« Mon fils était vraiment un bon garçon. Je ne comprends pas pourquoi tant de haine […] Il ne s’est jamais battu de sa vie. » Près d’une semaine après le lynchage à mort de son fils de 17 ans, le père de Louis, Nicolas Hervé, s’est exprimé au micro de BFMTV.
Un père brisé par le silence des institutions
Le père de famille a confié sa peine et le vide immense laissé par son fils, mais aussi son incompréhension face au silence des institutions. « Il devait se sentir coupable, il ne m’a jamais rien dit », a-t-il déclaré, en référence aux violences que son fils subissait.
Placé depuis deux mois dans un foyer à Narbonne, l’adolescent avait porté plainte en mai pour des violences. Une démarche dont son père affirme n’avoir jamais été informé. « Je ne comprends pas pourquoi on ne m’a pas dit que mon fils était harcelé, sinon je lui aurais dit de rester dans le foyer », a déploré Nicolas Hervé.

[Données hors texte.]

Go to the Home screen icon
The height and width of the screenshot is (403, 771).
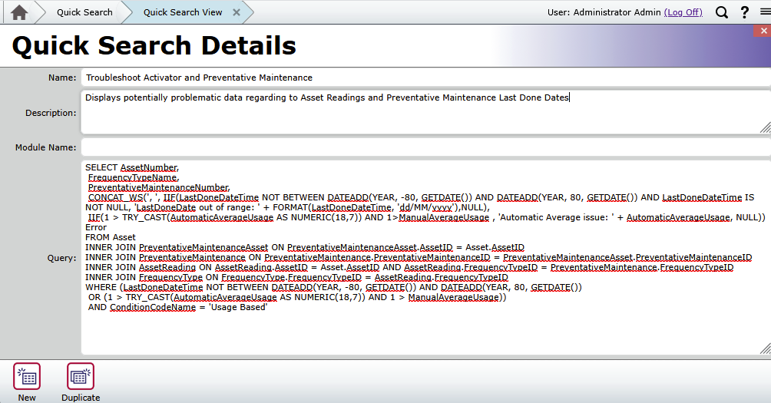[19, 12]
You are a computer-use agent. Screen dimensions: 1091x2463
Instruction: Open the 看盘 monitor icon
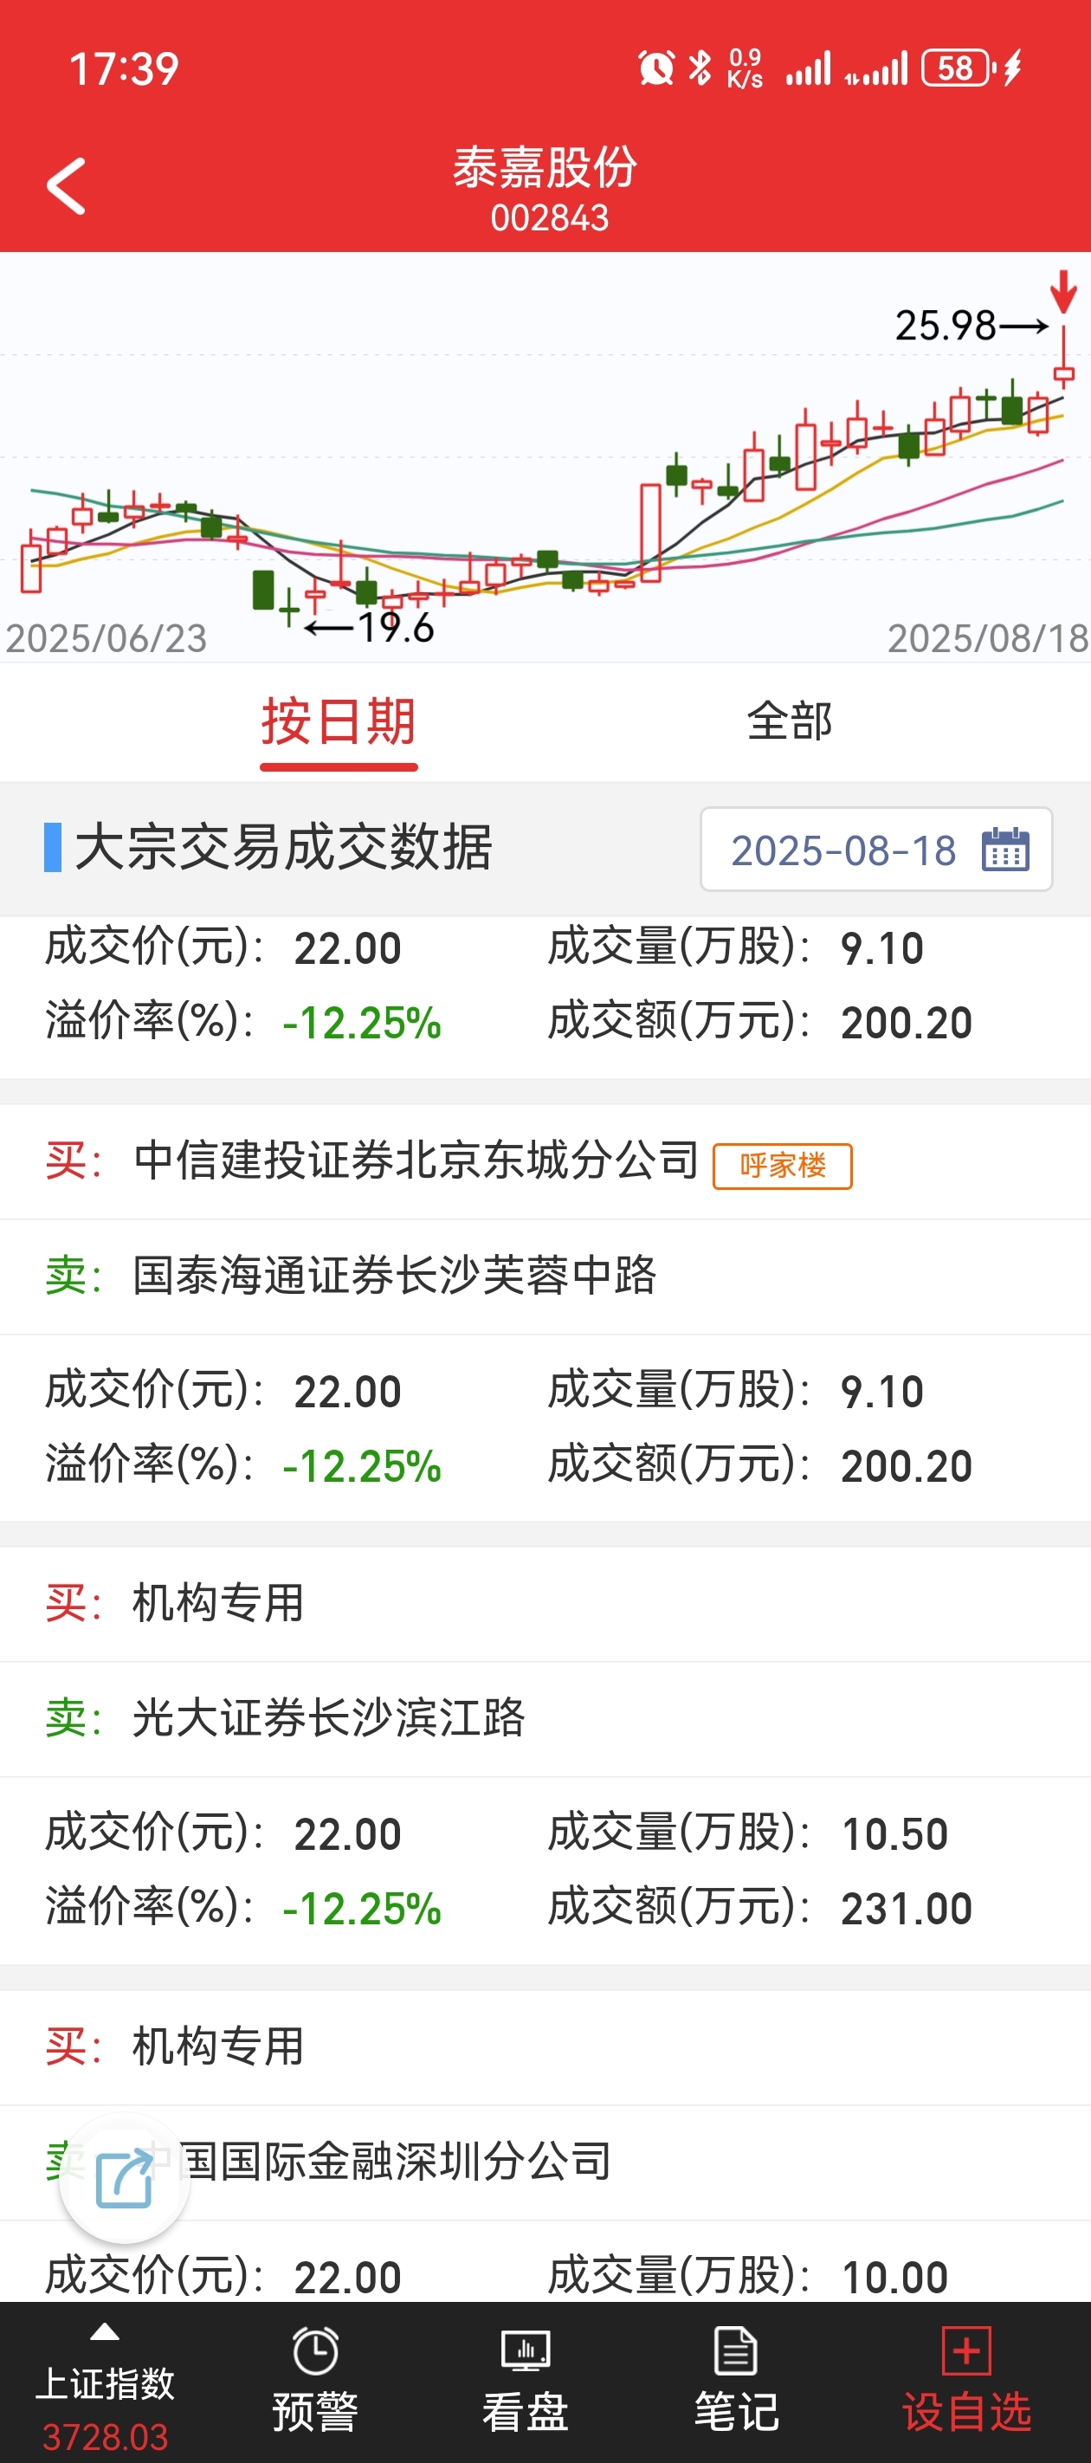pos(526,2350)
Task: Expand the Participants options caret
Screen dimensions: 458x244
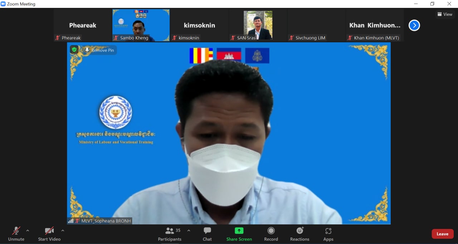Action: [189, 231]
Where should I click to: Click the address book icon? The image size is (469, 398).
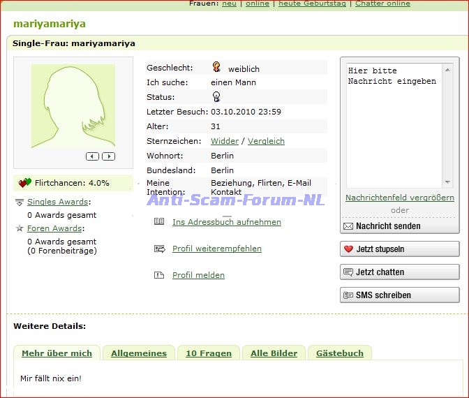[x=158, y=221]
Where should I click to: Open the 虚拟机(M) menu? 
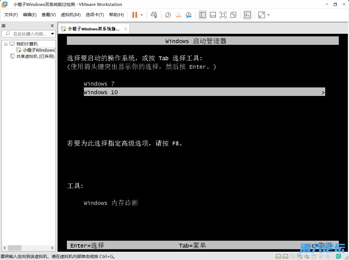(71, 14)
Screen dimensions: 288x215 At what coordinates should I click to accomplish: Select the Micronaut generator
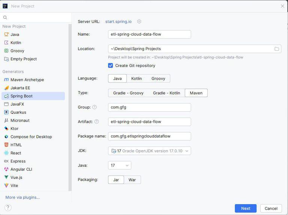(20, 121)
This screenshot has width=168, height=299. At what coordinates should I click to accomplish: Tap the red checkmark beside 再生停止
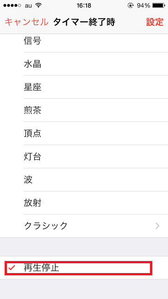point(12,268)
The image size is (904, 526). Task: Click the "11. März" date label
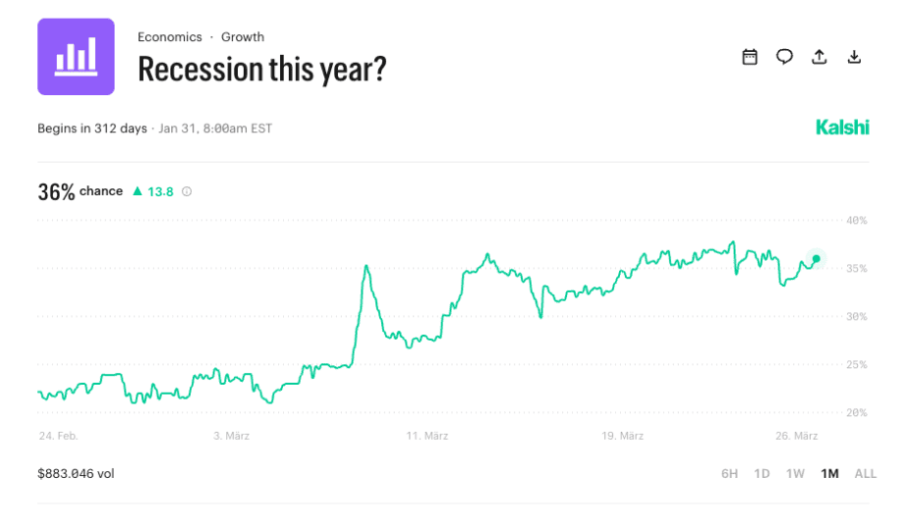pos(427,436)
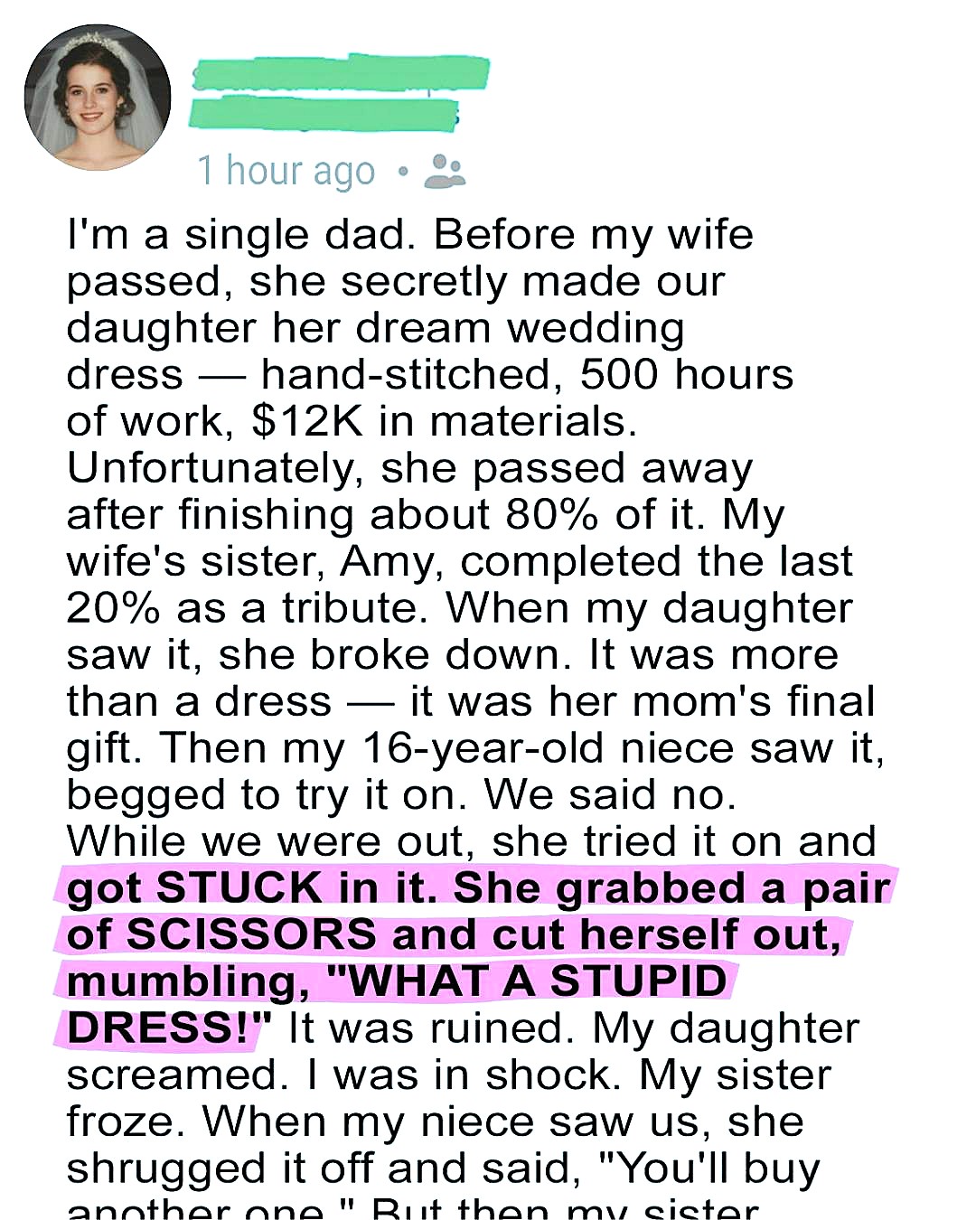Click the highlighted word "SCISSORS"
This screenshot has width=976, height=1220.
point(250,934)
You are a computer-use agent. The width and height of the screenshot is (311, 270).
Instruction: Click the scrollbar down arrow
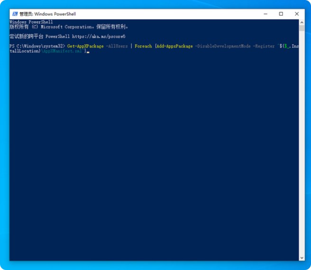pyautogui.click(x=301, y=258)
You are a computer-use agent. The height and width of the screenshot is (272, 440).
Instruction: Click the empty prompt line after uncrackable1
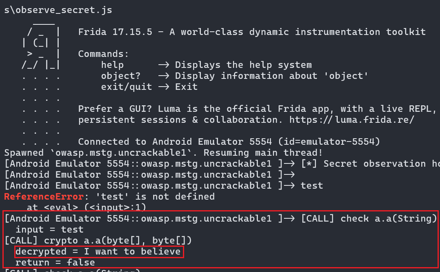click(x=149, y=175)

Un drame filmé et diffusé sur les réseaux sociaux
Louis, 17 ans, a été laissé agonisant le 19 juin après avoir été battu à mort par cinq jeunes qu’il connaissait et qui ont publié les images de leur crime sur les réseaux sociaux. Le jeune homme est décédé quatre jours plus tard à l’hôpital de Perpignan.
« Mon fils était un gentil garçon, il faisait de la guitare, je l’amenais souvent à la pêche avec moi », se souvient son père. « Il faisait de la musique tout le temps, ça l’a toujours canalisé. »
Une information judiciaire en cours
Cinq jeunes, dont trois mineurs, ont été interpellés, mis en examen pour assassinat et placés en détention provisoire. Le procureur de Narbonne a affirmé que le crime n’avait « aucun lien avec un motif d’ordre racial ».
Par ailleurs, le père de famille n’aurait appris la nouvelle de l’hospitalisation de son fils qu’à 17h, alors que Louis avait été retrouvé inconscient à 9h du matin. Un délai qu’il juge inacceptable.